I do want to know of someone I just met that perhaps may have been an ex so that I am aware who this person and how perhaps it may impact my future. I do not need all the graphic details just to know that they were involved would be enough for me.
@sweetloveforeve (13120)
• Portugal
19 Aug 10
i think like you^^ i also like to ask when i like a guy^^ i think its important to also know how important that person was for him and if he loves me more or less than what he loved her. i dont think they should be angry it just shows we care for them right? if i have some bfs and my bf asked me i would answer him. we must share who was important to us with person we love^^ nothing wrong with that^^
@sid556 (30959)
• United States
19 Aug 10
Hi Astreadido,
I don't think it is overly important to know all the details of past relationships but I think that a person's perspective on their past relationships does offer up a key to that person's personality. And that can be helpful in knowing what to expect. Does the person hold a lot of anger and bitterness? Do they speak of their ex with respect? I usually don't talk in detail about past relationships of my own or the other person's unless it is brought up.
@jaiho2009 (39141)
• Philippines
19 Aug 10
You had given good point in here for asking about your husband's ex relationship.
yes,it can really be a good help asking the reason why they'd broke up to avoid doing the same thing in future.
I also had the chance to asks my husband regarding his previous relationships.
But,he is not comfortable discussing the matter,and i can feel it so i don't pursue the topic.
I just come to know some reasons from his friends and relatives.

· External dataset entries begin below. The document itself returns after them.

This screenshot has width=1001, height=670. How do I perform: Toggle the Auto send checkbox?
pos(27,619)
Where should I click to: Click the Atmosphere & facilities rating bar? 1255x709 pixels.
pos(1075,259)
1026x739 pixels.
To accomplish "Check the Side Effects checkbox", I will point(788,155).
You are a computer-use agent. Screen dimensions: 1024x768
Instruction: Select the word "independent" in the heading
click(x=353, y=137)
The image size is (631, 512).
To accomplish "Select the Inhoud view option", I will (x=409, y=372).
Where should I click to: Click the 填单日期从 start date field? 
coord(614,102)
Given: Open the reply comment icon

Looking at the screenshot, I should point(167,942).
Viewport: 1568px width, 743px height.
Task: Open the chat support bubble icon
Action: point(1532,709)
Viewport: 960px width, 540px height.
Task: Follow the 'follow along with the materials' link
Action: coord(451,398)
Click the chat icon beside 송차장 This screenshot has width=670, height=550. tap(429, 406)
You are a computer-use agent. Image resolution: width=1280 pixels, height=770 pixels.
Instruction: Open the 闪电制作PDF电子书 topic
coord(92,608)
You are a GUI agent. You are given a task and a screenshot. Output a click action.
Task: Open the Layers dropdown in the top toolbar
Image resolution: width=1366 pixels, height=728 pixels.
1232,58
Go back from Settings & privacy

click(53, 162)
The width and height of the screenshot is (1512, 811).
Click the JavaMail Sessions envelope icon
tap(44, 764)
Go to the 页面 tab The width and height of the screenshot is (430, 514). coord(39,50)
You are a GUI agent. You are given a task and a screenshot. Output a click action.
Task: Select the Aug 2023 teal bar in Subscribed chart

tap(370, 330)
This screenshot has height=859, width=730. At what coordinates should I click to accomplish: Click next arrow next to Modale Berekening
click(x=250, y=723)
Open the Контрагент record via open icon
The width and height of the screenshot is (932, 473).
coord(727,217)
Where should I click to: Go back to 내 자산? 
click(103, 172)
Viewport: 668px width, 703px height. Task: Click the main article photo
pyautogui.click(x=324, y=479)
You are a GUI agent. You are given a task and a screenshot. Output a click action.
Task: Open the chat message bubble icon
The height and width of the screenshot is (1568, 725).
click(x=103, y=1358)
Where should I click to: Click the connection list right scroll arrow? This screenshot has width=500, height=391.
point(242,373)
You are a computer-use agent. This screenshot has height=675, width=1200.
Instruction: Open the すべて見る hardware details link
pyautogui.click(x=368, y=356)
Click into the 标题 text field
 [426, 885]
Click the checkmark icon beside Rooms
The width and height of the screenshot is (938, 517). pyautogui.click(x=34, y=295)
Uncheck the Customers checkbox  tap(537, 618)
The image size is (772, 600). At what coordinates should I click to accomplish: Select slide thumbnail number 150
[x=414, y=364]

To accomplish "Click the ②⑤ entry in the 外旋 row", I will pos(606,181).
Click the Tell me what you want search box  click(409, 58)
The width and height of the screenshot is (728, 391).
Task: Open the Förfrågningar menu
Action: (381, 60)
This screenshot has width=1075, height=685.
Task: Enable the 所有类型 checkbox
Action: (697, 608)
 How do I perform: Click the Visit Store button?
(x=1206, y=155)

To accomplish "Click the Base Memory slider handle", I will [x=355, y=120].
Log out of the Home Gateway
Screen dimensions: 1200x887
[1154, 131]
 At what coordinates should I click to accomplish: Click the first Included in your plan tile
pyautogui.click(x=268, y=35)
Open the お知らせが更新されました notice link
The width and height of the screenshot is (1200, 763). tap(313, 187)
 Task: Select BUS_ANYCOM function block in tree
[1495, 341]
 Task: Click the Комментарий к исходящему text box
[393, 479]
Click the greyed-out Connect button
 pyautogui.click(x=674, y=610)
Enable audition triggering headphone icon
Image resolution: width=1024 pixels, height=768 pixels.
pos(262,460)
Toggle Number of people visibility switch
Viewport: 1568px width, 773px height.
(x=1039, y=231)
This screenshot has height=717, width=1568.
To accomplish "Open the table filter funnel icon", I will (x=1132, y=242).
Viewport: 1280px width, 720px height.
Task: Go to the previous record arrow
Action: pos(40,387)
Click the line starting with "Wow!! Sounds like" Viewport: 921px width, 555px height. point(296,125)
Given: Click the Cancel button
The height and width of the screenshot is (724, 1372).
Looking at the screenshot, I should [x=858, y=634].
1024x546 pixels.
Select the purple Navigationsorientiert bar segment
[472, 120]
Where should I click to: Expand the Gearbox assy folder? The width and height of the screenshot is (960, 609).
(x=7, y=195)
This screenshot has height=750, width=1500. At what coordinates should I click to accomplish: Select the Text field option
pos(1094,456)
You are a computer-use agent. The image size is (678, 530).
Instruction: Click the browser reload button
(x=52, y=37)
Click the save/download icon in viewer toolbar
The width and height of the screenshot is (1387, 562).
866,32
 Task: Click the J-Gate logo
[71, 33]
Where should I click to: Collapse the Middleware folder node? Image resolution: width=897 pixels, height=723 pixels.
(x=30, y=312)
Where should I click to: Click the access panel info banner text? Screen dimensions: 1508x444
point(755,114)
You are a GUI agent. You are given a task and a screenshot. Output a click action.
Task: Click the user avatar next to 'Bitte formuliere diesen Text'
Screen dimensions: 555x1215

And it also helps me to know what things to avoid in our relationship.
Have a good day always
@p3ks626 (6538)
• Philippines
19 Aug 10
I also ask the same questions to my husband and like your husband, he doesnt like it. He always told me that those things are not helpful for us and yeah, he was right! He also doesnt want to know my past relationships. He thinks that things in the past dont matter.
@unseenzy (171)
• Philippines
19 Aug 10
I am asking the same questions to my boyfriend. In fact when we were still in the courting stage, I already asked him same questions. Then I asked him again the same thing after a year of being together. For me, I believe it is important to know your partner's past. Yes, past is past but there's no harm in knowing it. At least you know what to avoid (if there is) in the future. You can also get some lessons from it. It is also a way to check if your partner is hiding something from his/her past by asking him the same questions twice. Because no matter how honest your partner is, there are some people who really dislike their past and tend to hide/lie about it or simply don't want to talk about it. Openness and Honesty in every relationship is very important. You cannot build trust if both are not present.